SOURCE MATERIAL Start Marker
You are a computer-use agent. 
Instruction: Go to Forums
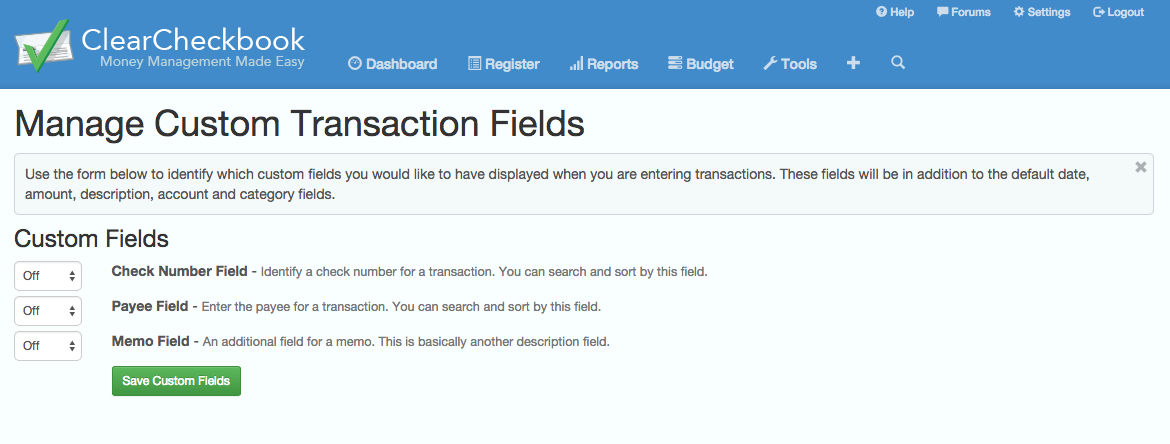(x=963, y=12)
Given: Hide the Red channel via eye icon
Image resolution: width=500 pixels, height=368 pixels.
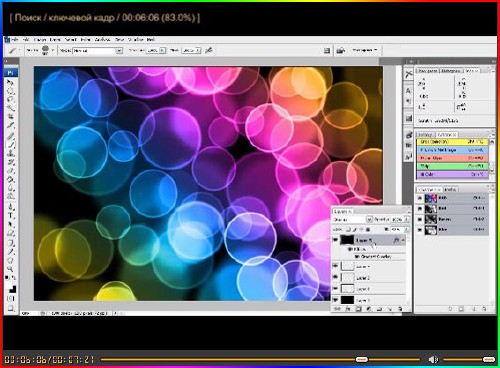Looking at the screenshot, I should (x=420, y=209).
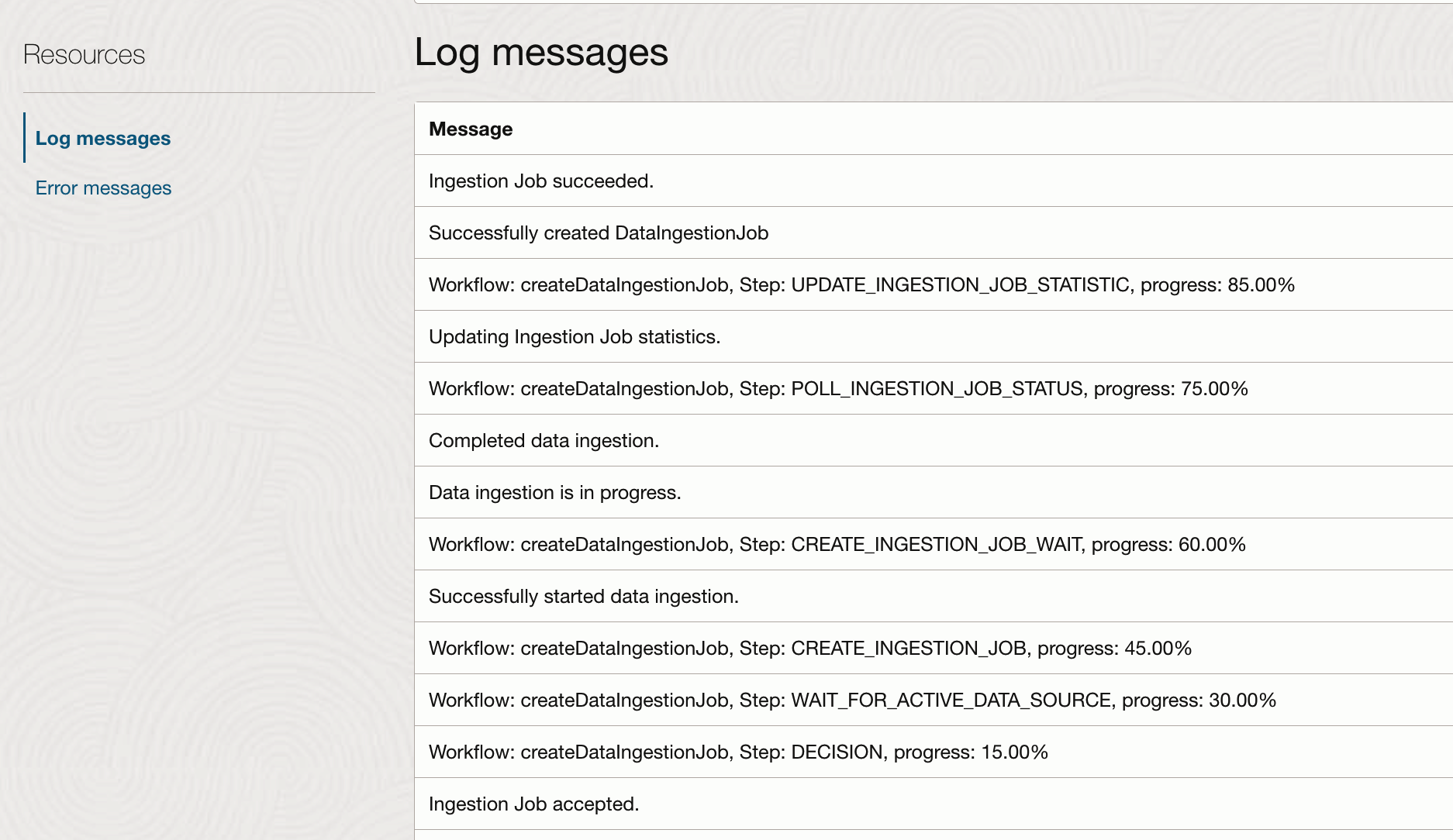
Task: Click the Resources sidebar heading
Action: point(84,55)
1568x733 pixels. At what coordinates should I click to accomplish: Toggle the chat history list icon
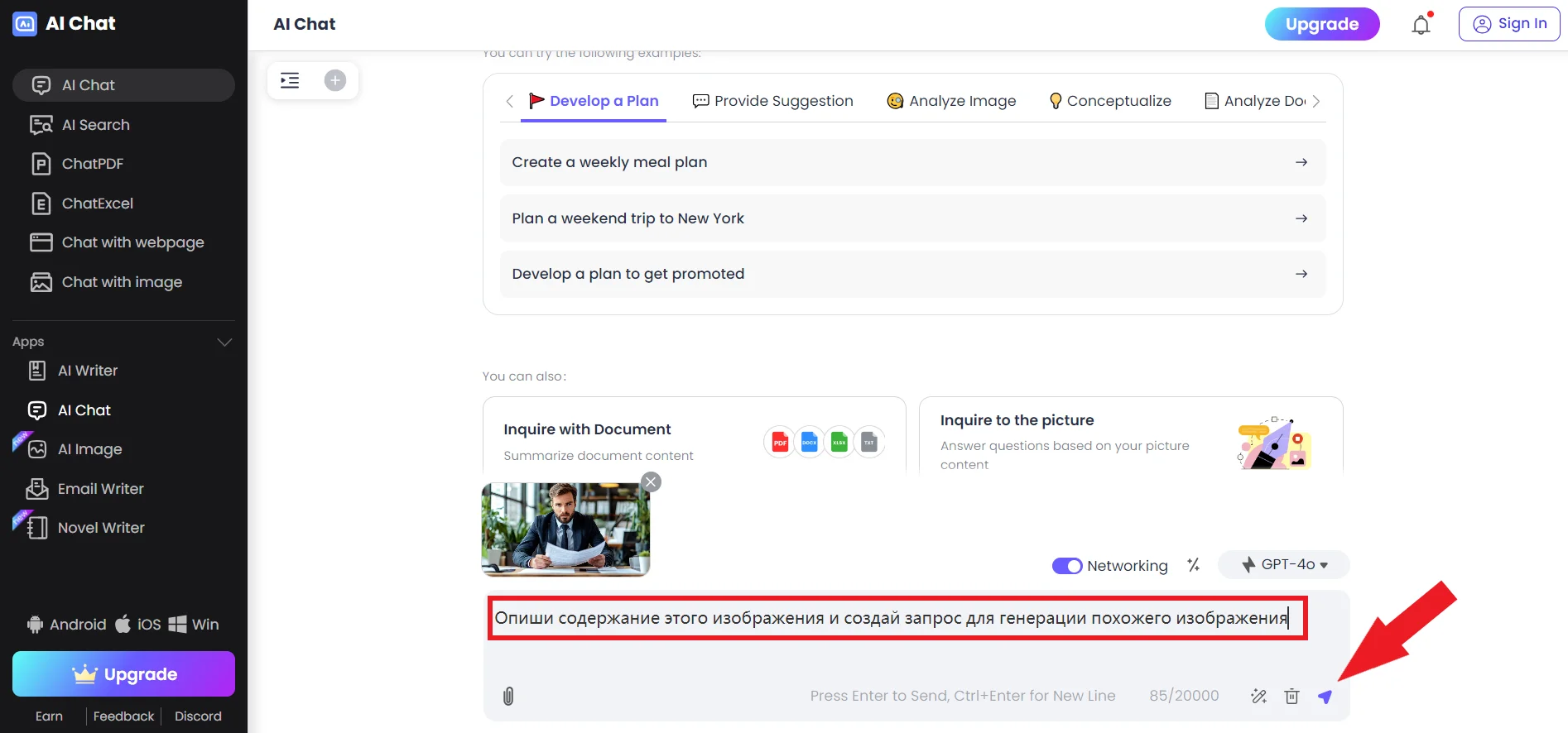[x=290, y=80]
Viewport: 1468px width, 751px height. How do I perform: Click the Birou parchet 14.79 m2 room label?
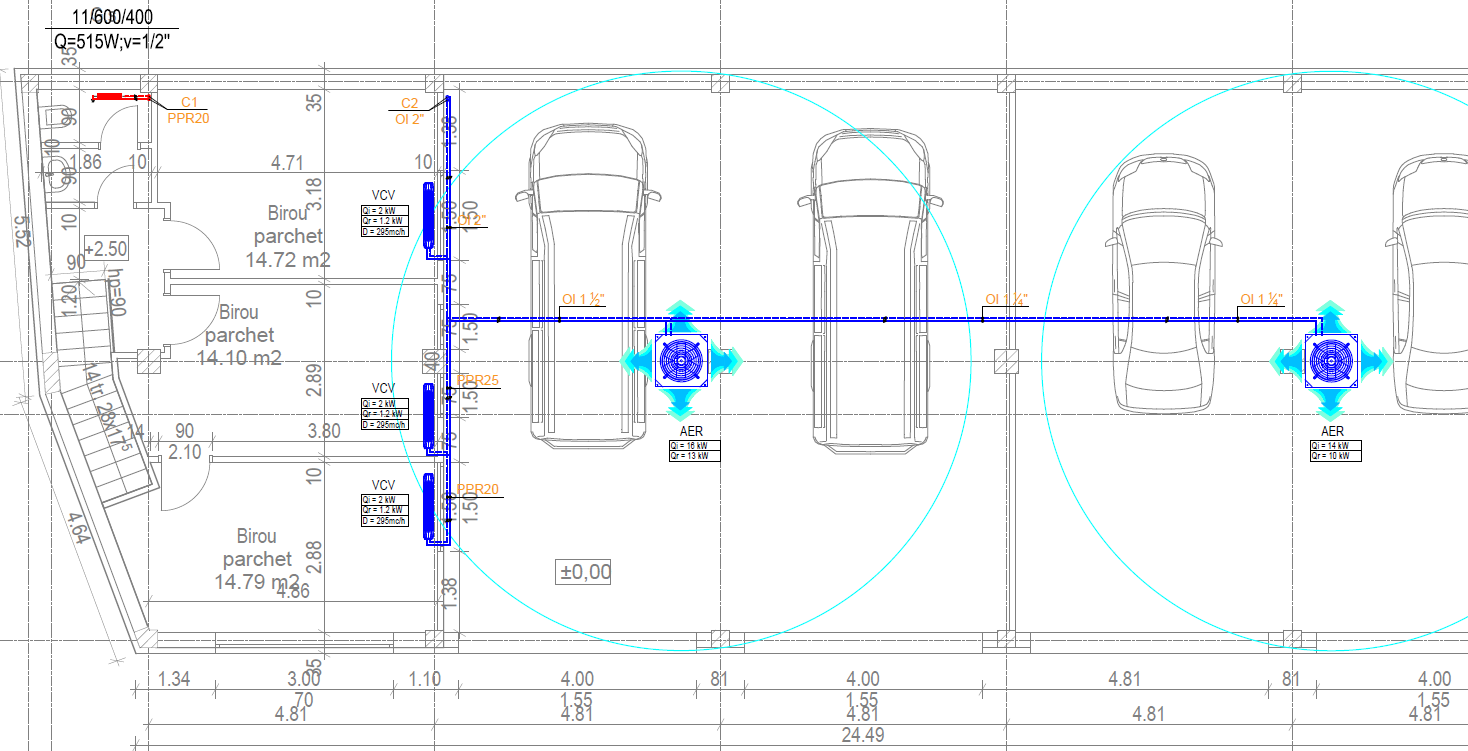click(257, 559)
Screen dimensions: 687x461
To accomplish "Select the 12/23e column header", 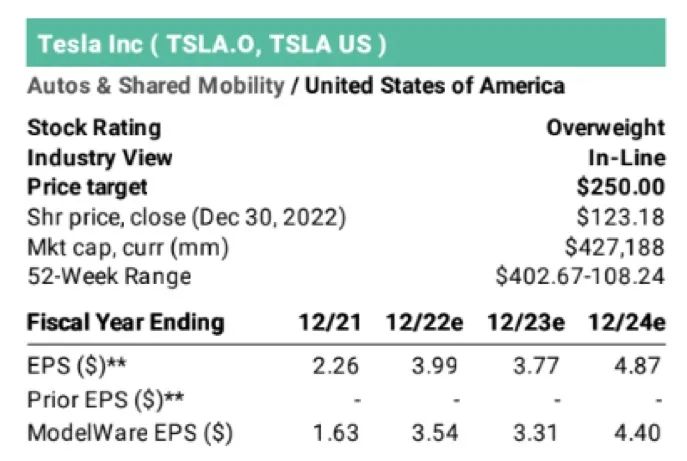I will tap(526, 323).
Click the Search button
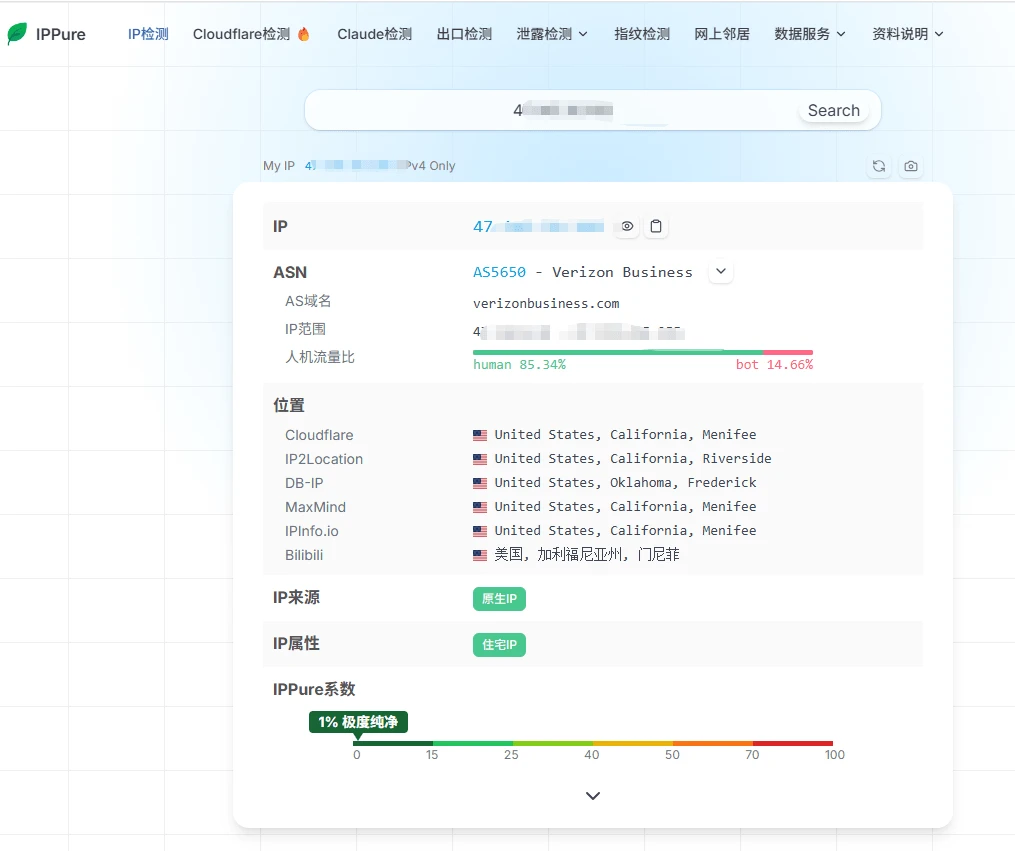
SOURCE MATERIAL End Marker
PROBLEM STATEMENT
Exactly the lines from the start of the entries above through the line with "Given: Hide the Red channel via eye icon" should be reproduced, and nothing else; drop the pictures.

RESULT FOR THIS EXERCISE
You are a computer-use agent. 
Instruction: Go to Forums
(x=963, y=12)
Given: Hide the Red channel via eye icon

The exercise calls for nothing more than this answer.